Resveratrol (RES) has been shown to possess many pharmacological activities including protective effect against liver damage induced by hepatotoxins. In the present study, the hepato-protective effect of RES against acetaminophen (APAP)-induced liver injury in mice and the involved mechanisms was investigated. This study clearly demonstrated that administration of RES three days before APAP treatment significantly alleviated APAP-induced hepatotoxicity, as evidenced by morphological, histopathological, and biochemical assessments such as GSH content and serum ALT/AST activity.
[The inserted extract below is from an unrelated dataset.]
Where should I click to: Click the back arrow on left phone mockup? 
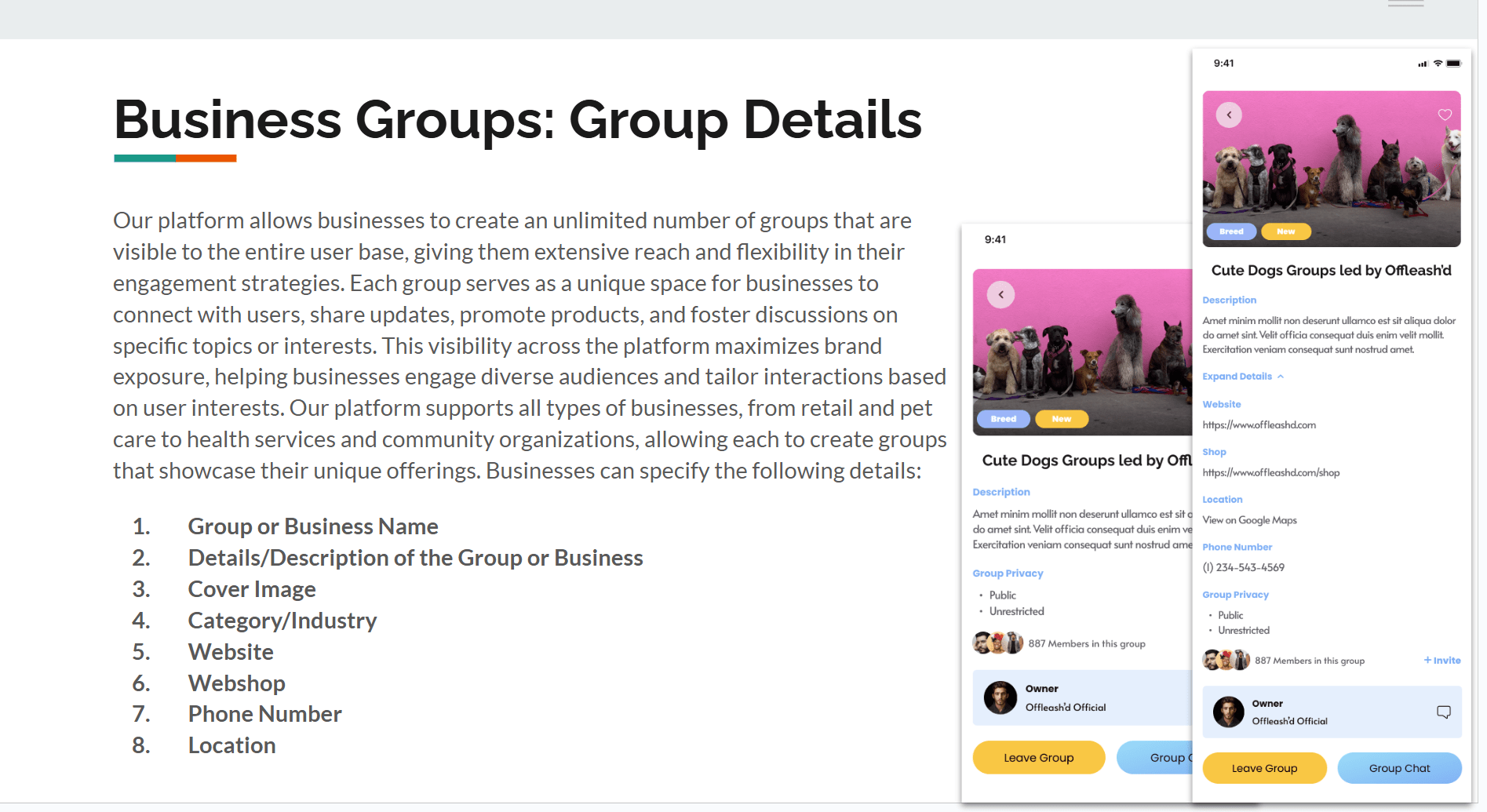pyautogui.click(x=1001, y=295)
Treatment with RES resulted in significant inhibition of CYP2E1, CYP3A11, and CYP1A2 activities, and then caused significant inhibition of the bioactivation of APAP into toxic metabolite NAPQI. Pretreatment with RES significantly reduced APAP-induced JNK activation to protect against mitochondrial injury. Additionally, RES treatment significantly induced SIRT1 and then negatively regulated p53 signaling to induce cell proliferation-associated proteins including cyclin D1, CDK4, and PCNA to promote hepatocyte proliferation. This study demonstrated that RES prevents APAP-induced hepatotoxicity by inhibition of CYP-mediated APAP bioactivation and regulation of SIRT1, p53, cyclin D1 and PCNA to facilitate liver regeneration following APAP-induced liver injury.